After obtaining the FUMA results for each set of GWAS summary statistics, the results need to be combined and summarized. This was accomplished using the script 22_fuma2functional.R.
Steps to Prepare FUMA Inputs:
a) Regenie to FUMA
Rscript --slave --no-restore --no-save scripts/19_regenie2fuma_input.R
b) METAL to FUMA
Rscript --slave --no-restore --no-save scripts/20_metal2fuma.R
c) ASSET to FUMA
Rscript --slave --no-restore --no-save scripts/21_asset2fuma.R
d) FUMA to summary functional tables
Rscript --slave --no-restore --no-save scripts/22_fuma2functional.R
Script | Function |
---|---|
19 | REGENIE2FUMA |
20 | [METAL2FUMA](scripts/20_metal2fuma.R |
21 | ASSET2FUMA |
22 | FUMA2FUNC |
The results from the GPS-GEV test and LDSC were visualized using custom R scripts.
Steps to Generate Plots:
a) To generate corrplot for GPS-GEV and LDSC
Rscript --slave --no-restore --no-save scripts/23_gps_corrplot.R
b) To generate custom forest plots
Note: The script was adapted from Katherine Hoffman's blog. The source was last accessed on 30/08/2024.

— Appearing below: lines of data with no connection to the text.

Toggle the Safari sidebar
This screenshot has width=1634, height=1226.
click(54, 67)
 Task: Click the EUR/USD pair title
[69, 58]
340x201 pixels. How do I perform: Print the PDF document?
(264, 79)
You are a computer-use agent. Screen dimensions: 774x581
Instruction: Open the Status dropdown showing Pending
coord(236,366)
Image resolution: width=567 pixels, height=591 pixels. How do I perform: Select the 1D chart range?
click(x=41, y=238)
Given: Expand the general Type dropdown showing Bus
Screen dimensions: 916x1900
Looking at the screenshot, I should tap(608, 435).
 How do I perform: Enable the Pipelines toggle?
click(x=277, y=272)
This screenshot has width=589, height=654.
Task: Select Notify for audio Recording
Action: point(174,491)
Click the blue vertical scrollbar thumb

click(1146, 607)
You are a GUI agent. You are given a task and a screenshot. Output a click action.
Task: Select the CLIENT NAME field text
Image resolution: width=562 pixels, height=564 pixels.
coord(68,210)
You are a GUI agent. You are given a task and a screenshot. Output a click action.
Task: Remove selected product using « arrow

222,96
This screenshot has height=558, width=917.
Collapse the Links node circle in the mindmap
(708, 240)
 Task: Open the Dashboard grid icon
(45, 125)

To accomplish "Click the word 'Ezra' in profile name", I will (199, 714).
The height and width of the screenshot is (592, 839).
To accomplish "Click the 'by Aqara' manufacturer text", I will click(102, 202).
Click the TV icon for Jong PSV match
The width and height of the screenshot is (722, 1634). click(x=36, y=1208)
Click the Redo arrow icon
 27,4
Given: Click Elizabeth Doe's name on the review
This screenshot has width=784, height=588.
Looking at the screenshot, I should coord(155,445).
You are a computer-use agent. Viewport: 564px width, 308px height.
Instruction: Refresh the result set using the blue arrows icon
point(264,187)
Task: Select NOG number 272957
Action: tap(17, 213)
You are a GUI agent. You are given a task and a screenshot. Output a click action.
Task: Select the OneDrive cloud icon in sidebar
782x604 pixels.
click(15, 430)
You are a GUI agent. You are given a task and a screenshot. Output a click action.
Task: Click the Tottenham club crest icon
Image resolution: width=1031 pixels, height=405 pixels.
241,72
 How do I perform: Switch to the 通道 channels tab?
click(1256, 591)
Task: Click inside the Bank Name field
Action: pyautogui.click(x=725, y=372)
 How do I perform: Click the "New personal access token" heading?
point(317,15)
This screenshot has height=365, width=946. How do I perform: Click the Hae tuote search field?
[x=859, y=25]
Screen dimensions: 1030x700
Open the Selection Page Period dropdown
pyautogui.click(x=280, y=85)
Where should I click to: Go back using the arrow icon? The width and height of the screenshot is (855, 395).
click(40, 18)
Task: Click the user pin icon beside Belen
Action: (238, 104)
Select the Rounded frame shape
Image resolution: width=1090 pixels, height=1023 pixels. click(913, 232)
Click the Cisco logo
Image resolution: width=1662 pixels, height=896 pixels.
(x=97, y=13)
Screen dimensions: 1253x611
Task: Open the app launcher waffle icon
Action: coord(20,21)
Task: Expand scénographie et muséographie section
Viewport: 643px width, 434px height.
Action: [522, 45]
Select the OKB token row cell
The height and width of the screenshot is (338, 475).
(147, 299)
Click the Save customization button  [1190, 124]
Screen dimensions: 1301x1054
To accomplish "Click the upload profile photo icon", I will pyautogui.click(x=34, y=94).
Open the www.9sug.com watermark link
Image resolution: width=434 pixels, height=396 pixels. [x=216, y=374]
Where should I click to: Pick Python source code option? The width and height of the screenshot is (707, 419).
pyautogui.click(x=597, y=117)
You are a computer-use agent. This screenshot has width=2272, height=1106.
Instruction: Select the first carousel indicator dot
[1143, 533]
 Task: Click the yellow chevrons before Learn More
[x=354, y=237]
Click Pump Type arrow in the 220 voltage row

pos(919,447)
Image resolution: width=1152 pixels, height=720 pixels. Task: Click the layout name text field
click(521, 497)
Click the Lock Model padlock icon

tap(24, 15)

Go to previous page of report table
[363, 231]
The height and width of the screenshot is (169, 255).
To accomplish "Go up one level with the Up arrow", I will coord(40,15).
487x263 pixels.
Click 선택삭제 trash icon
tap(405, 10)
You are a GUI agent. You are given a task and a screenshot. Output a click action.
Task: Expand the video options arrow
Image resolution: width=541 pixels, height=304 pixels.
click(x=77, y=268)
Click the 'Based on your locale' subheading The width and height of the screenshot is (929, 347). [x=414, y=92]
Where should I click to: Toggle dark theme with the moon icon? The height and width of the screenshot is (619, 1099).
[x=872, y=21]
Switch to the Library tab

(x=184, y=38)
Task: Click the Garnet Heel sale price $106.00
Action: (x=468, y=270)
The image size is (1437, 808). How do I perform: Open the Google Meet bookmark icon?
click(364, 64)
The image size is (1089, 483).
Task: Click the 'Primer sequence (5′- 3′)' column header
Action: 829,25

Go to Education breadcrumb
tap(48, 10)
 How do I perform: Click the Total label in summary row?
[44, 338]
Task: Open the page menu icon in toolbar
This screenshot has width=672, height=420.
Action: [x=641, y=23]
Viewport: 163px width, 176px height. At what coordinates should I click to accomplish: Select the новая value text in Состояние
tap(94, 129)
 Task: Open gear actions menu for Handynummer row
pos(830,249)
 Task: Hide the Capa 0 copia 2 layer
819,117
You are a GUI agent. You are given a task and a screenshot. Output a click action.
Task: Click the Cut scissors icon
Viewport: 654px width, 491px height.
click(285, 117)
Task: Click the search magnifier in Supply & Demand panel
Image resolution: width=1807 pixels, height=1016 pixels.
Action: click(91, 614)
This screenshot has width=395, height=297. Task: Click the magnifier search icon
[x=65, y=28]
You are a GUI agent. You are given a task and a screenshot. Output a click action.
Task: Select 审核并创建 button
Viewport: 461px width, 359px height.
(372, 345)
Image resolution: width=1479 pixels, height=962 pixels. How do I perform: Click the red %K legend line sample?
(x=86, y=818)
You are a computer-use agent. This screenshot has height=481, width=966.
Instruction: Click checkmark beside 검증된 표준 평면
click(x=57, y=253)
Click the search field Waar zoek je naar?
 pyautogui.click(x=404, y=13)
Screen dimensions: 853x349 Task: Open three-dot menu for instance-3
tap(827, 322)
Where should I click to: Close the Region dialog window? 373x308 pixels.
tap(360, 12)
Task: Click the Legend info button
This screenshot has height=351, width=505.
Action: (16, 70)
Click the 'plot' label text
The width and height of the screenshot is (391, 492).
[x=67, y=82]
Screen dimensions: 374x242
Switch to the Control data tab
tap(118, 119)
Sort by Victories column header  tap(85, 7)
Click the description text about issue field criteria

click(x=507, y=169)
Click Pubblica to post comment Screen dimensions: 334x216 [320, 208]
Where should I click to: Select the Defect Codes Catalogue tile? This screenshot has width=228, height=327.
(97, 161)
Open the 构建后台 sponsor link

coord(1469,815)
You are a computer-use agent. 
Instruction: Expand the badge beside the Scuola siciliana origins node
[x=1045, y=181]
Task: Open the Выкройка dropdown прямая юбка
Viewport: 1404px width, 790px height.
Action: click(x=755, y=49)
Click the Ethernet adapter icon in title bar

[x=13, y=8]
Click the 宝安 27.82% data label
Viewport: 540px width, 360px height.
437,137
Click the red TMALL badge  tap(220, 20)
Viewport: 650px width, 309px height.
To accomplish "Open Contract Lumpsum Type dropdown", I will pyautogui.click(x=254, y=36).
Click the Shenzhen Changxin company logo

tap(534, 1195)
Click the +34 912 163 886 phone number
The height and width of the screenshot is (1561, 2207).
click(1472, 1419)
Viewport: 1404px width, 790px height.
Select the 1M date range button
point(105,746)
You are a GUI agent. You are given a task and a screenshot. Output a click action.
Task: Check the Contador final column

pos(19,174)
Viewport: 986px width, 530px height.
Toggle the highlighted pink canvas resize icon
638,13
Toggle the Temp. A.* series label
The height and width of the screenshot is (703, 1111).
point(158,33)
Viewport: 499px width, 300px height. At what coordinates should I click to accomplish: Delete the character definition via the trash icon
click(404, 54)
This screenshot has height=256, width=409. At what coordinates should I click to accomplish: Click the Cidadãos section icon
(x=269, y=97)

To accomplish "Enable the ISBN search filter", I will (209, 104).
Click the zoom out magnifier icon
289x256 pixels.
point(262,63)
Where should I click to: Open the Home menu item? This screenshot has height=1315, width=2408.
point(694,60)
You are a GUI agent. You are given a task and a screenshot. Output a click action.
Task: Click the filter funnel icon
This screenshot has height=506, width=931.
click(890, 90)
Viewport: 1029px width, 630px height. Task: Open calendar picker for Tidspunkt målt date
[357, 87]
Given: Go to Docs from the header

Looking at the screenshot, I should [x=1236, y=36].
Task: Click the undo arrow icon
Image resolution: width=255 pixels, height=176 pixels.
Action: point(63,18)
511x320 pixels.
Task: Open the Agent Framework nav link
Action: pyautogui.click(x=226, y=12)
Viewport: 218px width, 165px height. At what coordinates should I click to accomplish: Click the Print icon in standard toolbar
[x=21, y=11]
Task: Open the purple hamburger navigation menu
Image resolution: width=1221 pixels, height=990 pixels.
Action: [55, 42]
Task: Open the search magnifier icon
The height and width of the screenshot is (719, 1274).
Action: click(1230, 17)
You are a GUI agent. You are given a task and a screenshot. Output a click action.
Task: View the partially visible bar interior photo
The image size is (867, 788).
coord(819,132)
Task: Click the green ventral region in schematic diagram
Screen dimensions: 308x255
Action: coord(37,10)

Rscript --slave --no-restore --no-save scripts/24_forest_plot.R
Script | Function |
---|---|
23 | GPS_LDSC Corrplot |
24 | Forest plot |
Note
This repository is created to enhance reproducibility. It will not be actively maintained.
Tip
If you need assistance at any step, please feel free to email me.
Important
It is not possible to share the full datasets used in this pipeline, such as UKBB data. Additionally, some steps require manual verification and the creation of data files.
Warning
This pipeline, or any part of it, should not be used for medical or diagnostic purposes.
Caution
If you use any part of this pipeline in your work, please make sure to cite the original work software/package and if possible our work.